ESTRATTO DEL TESTO:
---+---

Giorni Felici: la violenza sotto traccia

Si può uscire frastornati da Giorni Felici, dal 12 al 17 marzo 2024, al Piccolo Teatro Grassi, scritto da Beckett nel 1961.
Non solo per quel petulante e ripetuto monologo che la bravissima Monica Demuru fa, incorporata come è, in una montagnola desertica, dapprima sino al petto e poi sino al collo. Per quella sua risata nervosa, per quei grugniti del marito, Roberto Abbiati, che talvolta si trasformano in balbettii sillabati, per quella luce accecante che ha un che di mortifero.
Lei, stretta in quella morsa di terra, esordisce dicendo un altro giorno divino, felice!
Ci aspettiamo che faccia qualcosa, che si liberi da quella terra arida, sterile, grigia che ha il sapore e il colore di day after. E invece, resta lì, stretta nella morsa di quella “montagna incantata” che le consente inizialmente solo di dimenare le braccia e a stento di girare il collo per vedere se il marito Winni, è ancora vivo.
Lui, che ha il cranio sfondato, vive dietro la montagnola, in un loculo. Può solo strisciare ed ha circa sessanta anni, una decina più di lei. Il pubblico, proprio perché dietro al cumulo di terra, lo vede di rado.
Quel muovere convulsamente le braccia, per dimostrare che è viva anche se priva di libertà, ricorda un grande pesce spiaggiato che si agita inutilmente contorcendosi in spasimi mortali. Si da infatti un gran daffare ad aprire la grande borsa nera alla sua portata.
Ci sono dentro cose “utilissime” per la quotidianità borghese: un rossetto, lo spazzolino, il dentifricio, la spazzola per i capelli ed una bella pistola che lei accarezza più volte. Ma usarla, significherebbe essere in contraddizione con l’assioma inconfutabile che stia vivendo “Giorni Felici”.
Inazione e ripetizione di gesti quotidiani sembrano quindi rassicurare.
Cosa altro desiderare, ci dice Willie, questi sono Giorno Felici perché non c’è nessun dolore, nessuno slancio, nessun interesse. Il giudizio perentorio è quindi accompagnato da negazione.
Come se il processo psichico e linguistico della negazione consentano alla donna di non vedere il suo stato fisico e di formulare negativamente il contenuto di un desiderio incosciente. La forma di paralisi evita così la frustrazione e il dispiacere di aspettative disattese.
Eppure a ben vedere, il suo monologo che in realtà è un disperato tentativo di dialogo abortito, non è profondo, anzi, è talmente superficiale che si segue con facilità. Potrebbe fare anche ridere se preso alla lettera. O ammaliarci perché è una splendida prova attoriale. Invece ci schiaccia, ci disturba, ci irrita.

---+---

RIGHE FORNITE:
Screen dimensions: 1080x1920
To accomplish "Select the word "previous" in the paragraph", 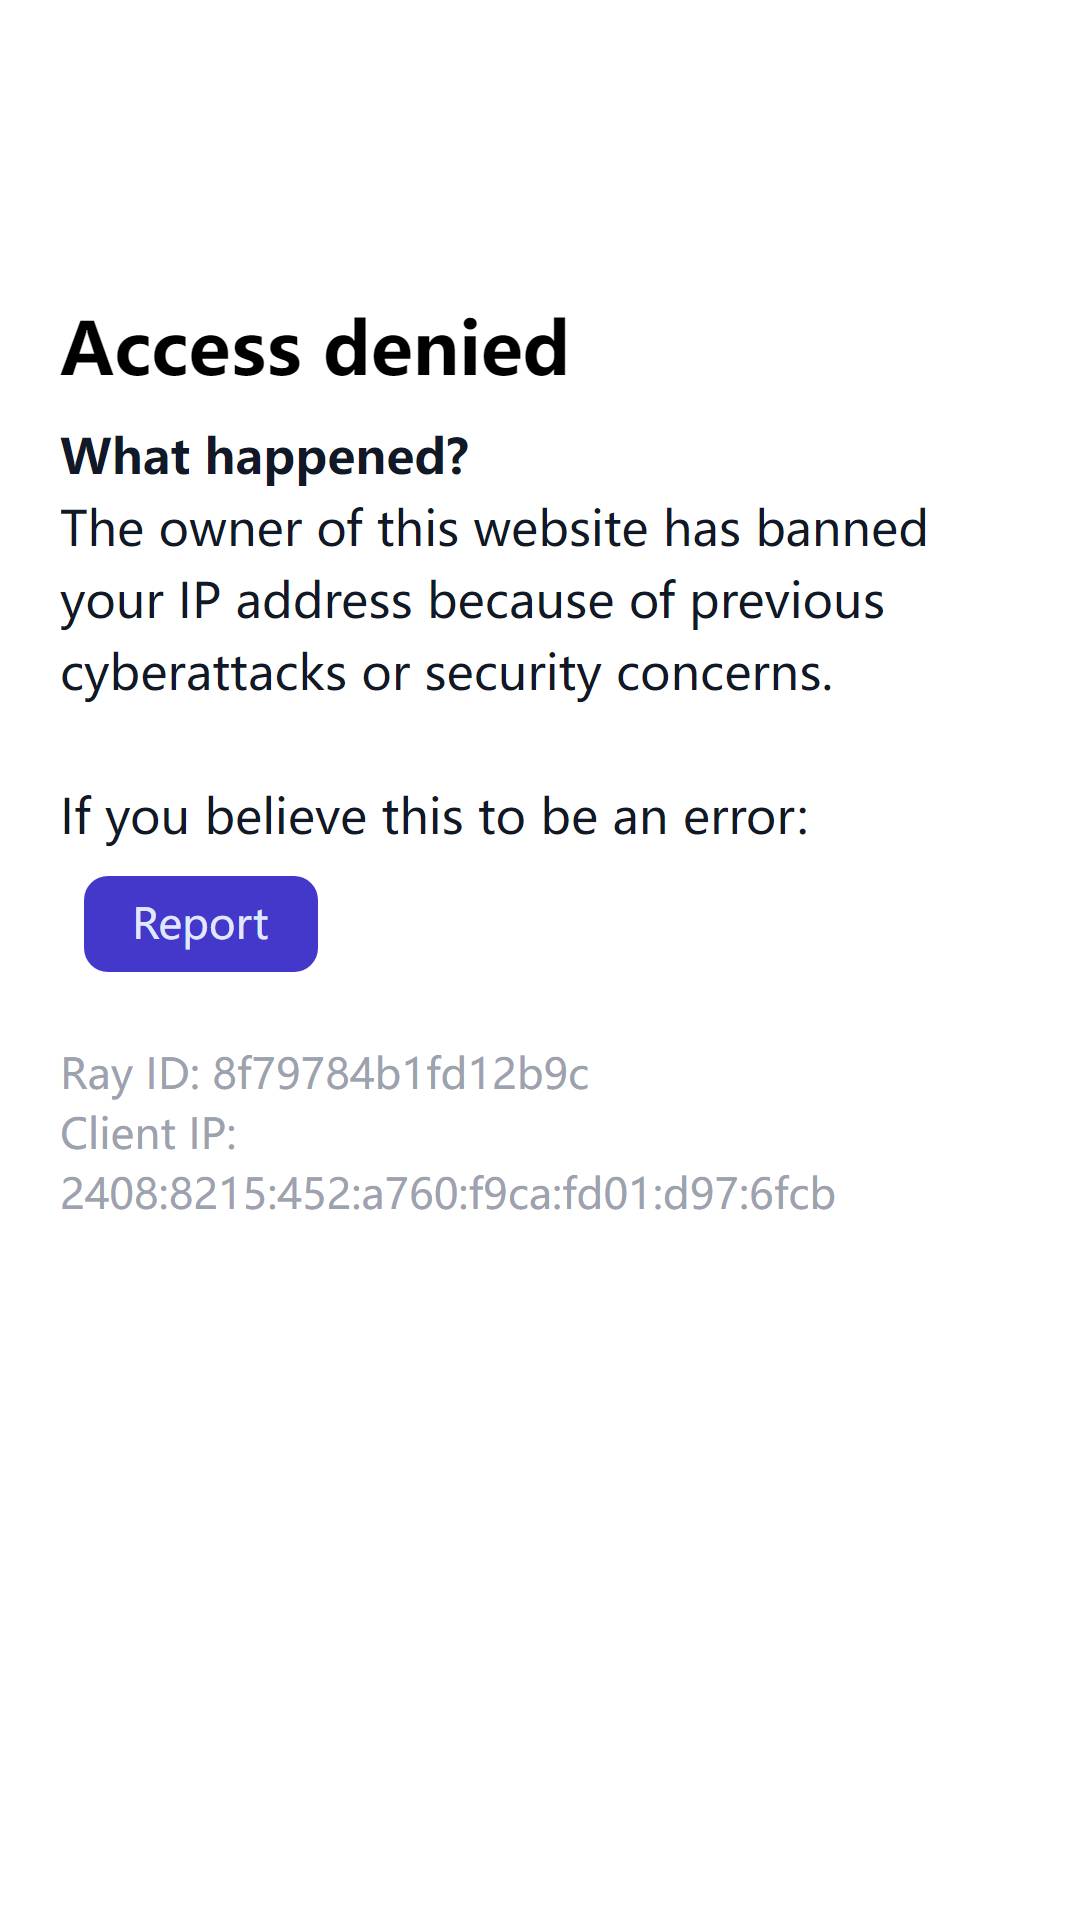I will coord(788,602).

---+---

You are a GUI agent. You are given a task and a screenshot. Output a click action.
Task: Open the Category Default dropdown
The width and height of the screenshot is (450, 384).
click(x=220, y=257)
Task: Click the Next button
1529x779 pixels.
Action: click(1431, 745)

---+---

DESCRIZIONE DEL COMPITO: Ricopia senza alcuna modifica il passo del testo su Giorni Felici che si apre con le parole "Come se il processo" e si chiude con "disturba, ci irrita.".

RISULTATO:
Come se il processo psichico e linguistico della negazione consentano alla donna di non vedere il suo stato fisico e di formulare negativamente il contenuto di un desiderio incosciente. La forma di paralisi evita così la frustrazione e il dispiacere di aspettative disattese.
Eppure a ben vedere, il suo monologo che in realtà è un disperato tentativo di dialogo abortito, non è profondo, anzi, è talmente superficiale che si segue con facilità. Potrebbe fare anche ridere se preso alla lettera. O ammaliarci perché è una splendida prova attoriale. Invece ci schiaccia, ci disturba, ci irrita.